┌─ Records provided

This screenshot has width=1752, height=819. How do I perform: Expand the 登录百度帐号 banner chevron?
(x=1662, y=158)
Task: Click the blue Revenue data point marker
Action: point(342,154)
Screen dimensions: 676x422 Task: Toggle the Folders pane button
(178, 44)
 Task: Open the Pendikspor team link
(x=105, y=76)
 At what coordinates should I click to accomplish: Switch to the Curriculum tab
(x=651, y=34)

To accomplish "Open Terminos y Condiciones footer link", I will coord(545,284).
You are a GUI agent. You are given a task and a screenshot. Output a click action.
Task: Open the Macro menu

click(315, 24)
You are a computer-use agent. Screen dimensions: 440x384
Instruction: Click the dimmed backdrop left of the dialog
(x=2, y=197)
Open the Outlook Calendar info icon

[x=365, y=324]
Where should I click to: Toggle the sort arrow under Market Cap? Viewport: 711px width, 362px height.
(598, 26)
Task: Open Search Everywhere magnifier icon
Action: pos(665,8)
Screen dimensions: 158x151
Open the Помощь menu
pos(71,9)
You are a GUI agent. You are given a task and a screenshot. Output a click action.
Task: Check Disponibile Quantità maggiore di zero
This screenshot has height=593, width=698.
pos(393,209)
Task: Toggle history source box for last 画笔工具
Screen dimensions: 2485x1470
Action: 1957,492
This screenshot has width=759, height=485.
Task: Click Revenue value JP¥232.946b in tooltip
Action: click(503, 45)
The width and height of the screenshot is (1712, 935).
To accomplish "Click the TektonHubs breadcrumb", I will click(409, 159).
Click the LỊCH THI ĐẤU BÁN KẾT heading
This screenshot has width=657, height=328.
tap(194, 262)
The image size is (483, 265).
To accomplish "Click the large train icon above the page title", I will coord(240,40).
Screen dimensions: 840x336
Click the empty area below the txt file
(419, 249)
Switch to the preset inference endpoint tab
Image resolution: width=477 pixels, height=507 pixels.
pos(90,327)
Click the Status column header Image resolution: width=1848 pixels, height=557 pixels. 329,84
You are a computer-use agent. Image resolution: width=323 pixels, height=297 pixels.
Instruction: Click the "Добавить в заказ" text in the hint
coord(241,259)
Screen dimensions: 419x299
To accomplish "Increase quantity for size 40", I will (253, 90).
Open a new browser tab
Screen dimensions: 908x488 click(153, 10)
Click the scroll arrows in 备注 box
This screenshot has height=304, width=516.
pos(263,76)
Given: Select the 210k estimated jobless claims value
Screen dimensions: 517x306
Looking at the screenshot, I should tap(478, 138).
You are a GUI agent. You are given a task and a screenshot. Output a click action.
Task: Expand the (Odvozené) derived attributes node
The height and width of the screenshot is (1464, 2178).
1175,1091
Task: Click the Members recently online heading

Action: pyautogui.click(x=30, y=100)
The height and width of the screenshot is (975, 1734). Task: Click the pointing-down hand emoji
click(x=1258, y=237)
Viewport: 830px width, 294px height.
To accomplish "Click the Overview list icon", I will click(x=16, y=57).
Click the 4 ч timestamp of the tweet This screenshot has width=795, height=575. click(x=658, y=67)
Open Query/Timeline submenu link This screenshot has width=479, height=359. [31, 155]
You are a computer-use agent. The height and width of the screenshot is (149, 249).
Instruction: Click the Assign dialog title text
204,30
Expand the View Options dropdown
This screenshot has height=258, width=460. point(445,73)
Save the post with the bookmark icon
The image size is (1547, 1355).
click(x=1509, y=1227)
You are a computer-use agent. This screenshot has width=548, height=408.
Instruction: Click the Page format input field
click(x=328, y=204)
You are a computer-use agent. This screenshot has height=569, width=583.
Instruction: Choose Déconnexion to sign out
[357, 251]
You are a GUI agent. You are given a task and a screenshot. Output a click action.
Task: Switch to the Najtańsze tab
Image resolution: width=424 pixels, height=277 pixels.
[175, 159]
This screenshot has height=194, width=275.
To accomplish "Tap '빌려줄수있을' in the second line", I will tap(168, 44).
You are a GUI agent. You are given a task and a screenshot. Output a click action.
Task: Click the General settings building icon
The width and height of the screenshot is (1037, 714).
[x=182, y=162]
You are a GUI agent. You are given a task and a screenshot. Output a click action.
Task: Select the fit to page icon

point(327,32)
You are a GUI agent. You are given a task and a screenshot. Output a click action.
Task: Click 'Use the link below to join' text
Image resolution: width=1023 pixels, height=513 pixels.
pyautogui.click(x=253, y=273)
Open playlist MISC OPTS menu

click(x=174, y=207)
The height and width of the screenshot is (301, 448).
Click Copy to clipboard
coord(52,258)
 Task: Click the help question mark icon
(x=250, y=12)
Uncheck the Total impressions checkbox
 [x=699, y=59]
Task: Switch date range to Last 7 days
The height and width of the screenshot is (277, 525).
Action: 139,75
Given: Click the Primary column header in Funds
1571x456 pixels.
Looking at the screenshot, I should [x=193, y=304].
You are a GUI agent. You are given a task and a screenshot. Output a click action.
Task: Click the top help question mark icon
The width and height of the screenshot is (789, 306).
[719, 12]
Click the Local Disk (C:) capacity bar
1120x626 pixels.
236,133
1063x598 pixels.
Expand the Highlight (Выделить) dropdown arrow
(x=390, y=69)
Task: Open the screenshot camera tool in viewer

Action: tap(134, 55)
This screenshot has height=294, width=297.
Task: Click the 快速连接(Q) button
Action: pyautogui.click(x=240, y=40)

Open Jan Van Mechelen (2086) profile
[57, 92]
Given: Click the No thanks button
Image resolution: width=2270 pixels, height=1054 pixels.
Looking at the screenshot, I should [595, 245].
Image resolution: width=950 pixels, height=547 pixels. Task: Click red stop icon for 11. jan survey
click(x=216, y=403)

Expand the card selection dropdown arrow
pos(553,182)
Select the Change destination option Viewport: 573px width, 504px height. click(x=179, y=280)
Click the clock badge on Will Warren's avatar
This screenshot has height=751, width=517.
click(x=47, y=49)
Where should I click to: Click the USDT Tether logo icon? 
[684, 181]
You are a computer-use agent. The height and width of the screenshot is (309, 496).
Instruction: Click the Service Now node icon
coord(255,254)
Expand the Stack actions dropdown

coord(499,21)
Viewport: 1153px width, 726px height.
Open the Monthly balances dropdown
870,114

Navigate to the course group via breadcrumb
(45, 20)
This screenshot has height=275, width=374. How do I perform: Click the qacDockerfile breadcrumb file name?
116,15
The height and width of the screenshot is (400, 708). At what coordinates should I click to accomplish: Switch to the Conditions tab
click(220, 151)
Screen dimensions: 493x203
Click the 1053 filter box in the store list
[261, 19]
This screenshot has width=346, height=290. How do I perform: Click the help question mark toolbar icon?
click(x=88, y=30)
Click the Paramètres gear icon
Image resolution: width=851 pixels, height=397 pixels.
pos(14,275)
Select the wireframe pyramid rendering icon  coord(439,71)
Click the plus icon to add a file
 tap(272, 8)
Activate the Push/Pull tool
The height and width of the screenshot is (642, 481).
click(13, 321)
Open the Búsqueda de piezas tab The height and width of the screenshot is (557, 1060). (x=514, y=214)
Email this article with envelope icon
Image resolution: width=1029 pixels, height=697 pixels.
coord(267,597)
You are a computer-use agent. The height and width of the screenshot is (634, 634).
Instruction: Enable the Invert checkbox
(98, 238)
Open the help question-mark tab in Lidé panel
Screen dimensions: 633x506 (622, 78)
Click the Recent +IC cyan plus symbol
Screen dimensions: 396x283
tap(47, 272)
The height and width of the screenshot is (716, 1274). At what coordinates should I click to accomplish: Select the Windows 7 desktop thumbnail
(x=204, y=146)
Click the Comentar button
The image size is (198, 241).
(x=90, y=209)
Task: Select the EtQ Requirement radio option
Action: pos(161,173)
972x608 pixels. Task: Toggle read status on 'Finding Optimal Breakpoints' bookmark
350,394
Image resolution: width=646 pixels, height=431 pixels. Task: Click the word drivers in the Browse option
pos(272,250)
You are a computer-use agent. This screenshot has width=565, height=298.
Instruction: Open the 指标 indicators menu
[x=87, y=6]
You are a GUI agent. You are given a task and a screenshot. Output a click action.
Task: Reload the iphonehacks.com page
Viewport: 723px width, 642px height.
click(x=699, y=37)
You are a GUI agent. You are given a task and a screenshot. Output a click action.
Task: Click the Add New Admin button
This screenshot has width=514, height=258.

└─

Work instructions: Please render the records above as a Markdown table with the columns Row and Line. Begin at the line that contains "Click the Comentar button", stop after the line that contains "pos(272,250)", and leave out any blank lines.

Exercise output:
| Row | Line |
|---|---|
| 1 | Click the Comentar button |
| 2 | The image size is (198, 241). |
| 3 | (x=90, y=209) |
| 4 | Task: Select the EtQ Requirement radio option |
| 5 | Action: pos(161,173) |
| 6 | 972x608 pixels. Task: Toggle read status on 'Finding Optimal Breakpoints' bookmark |
| 7 | 350,394 |
| 8 | Image resolution: width=646 pixels, height=431 pixels. Task: Click the word drivers in the Browse option |
| 9 | pos(272,250) |